01-09-2010 - Traces, n. 8

CL lIFE
La thuile


CONVERTING OUR GAZE
Rose and the kids from Kampala. Marta. Father Aldo, and many other friends from the U.S. A personal diary of the five-day assembly of CL responsibles from around the world: A few short notes to tell the story of a beginning that can always happen again.

by Paola Bergamini

While driving to La Thuile, I talk to Davide about vacation time, family. We joke. I know Davide and have worked with him for over 20 years. He is the creative soul of Traces, and a dear friend. He spells it out: “After 25 years of marriage, when the children are grown and life’s patterns change, you go deeper into the goal of it all. You say yes again, with more awareness. You still have the same questions, but you decide once again to stay with that person. It is a big step.” That phrase is burned into my memory. It is always a beginning, as is this International Responsibles Assembly, regardless of how many of these assemblies I have already attended.
 We arrive at the Hotel Planibel in time for supper. The restaurant is filled with a hubbub of multiple languages. 480 people from 69 countries, 3 of which are represented for the first time: Haiti, New Zealand, and Ukraine. As I stab my fork into my pasta, Suzanne, who works for Traces in the U.S., asks me: “What are you doing here?” My first thought is to answer, “What a question! For Traces, obviously, to meet people, to write…” And, instead, I don’t say anything. Nothing is obvious at the beginning.
After supper, we are in the meeting hall for Carrón’s introduction. I sit at the back of the room and see so many friends pass by in silence. With some of them, I began the experience of CL in high school; others I met during my college years; others through work. Rose, Gelsomina, Maurizio, Roberto, Alberto... All of them “encounters.” On my notepad, I copy down the title that leaps out at me from the stage: “Can a man be born again, once he is old?” It is the slogan from the Fraternity Exercises. Davide’s words come to mind. Everything is brought into play all over again. And we begin by invoking the Spirit “to make us aware of our entire need, in order to make us open to what He wishes to give us during these days.”  Carrón goes straight to the attack, as always. We are living “in a world without Jesus, after Jesus,” as Péguy wrote. We are all in it up to our necks, people who are asleep, whose souls are not “shaken by the thought of the meaning of life.” That is why, as the Pope said, we need to be converted. The first word is conversion–a word that means allowing the unease, the weariness, that infinite love, which bent down over my nothingness, to enter. We have to be open and available to His initiative toward us, giving in to this event that is happening now, giving in to the preference that the Mystery has for us.
At the end, I take another look at the oversized image of the Easter poster: the father’s embrace of the prodigal son. Conversion was probably the last word that I was expecting. It is for “others.” I once heard Fr. Giussani give this definition by looking at the word’s roots: cum vertere, “turning one’s eyes”–no longer focusing on yourself, but on Him who embraces you in your nothingness, which for Him is everything. The horizon opens up. It is a new world.

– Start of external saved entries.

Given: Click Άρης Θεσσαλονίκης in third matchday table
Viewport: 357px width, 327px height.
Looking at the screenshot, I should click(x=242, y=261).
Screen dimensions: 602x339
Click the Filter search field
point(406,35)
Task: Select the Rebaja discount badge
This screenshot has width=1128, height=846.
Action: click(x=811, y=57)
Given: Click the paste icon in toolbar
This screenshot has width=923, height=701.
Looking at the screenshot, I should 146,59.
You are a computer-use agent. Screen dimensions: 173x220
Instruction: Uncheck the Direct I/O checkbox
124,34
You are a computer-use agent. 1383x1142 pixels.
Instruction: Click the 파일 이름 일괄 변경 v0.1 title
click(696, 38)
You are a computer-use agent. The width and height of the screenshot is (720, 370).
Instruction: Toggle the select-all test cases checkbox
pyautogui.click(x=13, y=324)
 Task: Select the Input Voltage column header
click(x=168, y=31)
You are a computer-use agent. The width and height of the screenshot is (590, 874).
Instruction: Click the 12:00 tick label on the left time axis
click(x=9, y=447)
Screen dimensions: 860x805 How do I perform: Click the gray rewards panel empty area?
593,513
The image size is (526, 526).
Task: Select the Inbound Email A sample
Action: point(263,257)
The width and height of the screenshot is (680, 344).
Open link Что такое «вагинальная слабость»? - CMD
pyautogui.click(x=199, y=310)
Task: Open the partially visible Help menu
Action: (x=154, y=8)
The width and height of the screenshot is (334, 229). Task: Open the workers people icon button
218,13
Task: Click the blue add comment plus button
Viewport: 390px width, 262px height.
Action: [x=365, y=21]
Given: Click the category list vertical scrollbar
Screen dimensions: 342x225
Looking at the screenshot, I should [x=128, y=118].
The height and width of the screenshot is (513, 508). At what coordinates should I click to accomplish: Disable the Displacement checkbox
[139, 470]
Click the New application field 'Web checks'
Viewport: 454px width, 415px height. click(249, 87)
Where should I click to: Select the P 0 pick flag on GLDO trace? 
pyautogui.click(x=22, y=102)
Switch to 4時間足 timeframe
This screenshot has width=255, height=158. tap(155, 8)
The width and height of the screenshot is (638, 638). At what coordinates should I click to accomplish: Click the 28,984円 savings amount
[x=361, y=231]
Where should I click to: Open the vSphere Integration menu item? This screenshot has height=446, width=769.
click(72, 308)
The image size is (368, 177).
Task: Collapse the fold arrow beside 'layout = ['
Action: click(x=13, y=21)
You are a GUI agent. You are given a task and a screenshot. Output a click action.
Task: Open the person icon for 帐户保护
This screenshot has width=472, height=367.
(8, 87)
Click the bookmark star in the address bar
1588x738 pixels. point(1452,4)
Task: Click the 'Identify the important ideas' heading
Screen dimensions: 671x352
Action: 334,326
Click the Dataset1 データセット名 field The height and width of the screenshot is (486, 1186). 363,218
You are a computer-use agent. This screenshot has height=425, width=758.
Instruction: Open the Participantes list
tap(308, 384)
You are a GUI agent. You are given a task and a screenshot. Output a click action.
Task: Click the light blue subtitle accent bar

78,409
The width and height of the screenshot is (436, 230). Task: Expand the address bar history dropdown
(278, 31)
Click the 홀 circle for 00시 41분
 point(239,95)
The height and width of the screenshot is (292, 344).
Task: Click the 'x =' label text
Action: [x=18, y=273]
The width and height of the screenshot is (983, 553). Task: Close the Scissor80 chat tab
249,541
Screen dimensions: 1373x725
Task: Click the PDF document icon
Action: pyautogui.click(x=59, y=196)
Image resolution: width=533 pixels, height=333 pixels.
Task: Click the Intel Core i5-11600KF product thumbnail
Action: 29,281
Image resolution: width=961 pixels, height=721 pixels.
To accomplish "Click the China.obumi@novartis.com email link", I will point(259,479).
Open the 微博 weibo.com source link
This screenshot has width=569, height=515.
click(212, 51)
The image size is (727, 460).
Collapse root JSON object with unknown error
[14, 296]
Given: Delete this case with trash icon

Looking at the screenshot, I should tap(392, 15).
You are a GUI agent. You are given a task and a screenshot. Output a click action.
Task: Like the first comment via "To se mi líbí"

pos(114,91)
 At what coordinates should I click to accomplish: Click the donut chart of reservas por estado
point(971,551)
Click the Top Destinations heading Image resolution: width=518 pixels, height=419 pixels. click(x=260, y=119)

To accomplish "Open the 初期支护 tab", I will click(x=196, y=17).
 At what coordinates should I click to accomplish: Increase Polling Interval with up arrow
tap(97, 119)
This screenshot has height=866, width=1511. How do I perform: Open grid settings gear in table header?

From New York to Kampala. In the hotel lobby, I see Michele, who has arrived late from Rimini because he led the final presentation on Giussani’s book with Fabrice Hadjaj. “Are you happy about the presentation?” I ask him. “I was discussing it with my wife on the way here,” he tells me. “I was worried about forgetting so many things.” “What did she say to you?” “She was quiet for a minute and then she said, ‘It’s better that way. Your wound will stay open and you won’t close the book.’”  Someone to keep us awake!
Sunday morning: assembly. The instructions are clear for the assembly: provide evidence from experience of whether it is possible to be reborn, whether there is a change in our way of perceiving, of judging reality. Interventions follow, one after the other. They testify to a life lived in tension within particular circumstances, but above all in the now. Carrón intensely engages with the questions, because he, more than anyone, senses the urgency of what is happening. Cristina, Chris, Ignazio, Annibal… Everyone tells how–after leaving behind worries about organization, to live the Movement, recognizing the grace of that Love that bent down to us–life has taken on its true drama, how it has become obedience to reality, to “You who are making me.” This is Giussani’s method, which cannot be learned by just reading texts and by interpreting, but by living. It is an encounter, an event that causes the self to be reborn, to the point that you say,  “I am the way I am, but I need You to love me as I am.” It is the dynamism of the self. Here is the flash of conversion. As the poster says, “Conversion to Christ ultimately means this: to exit the illusion of self-sufficiency in order to discover and accept one’s own need–the need of others and God; the need of His forgiveness and His friendship.”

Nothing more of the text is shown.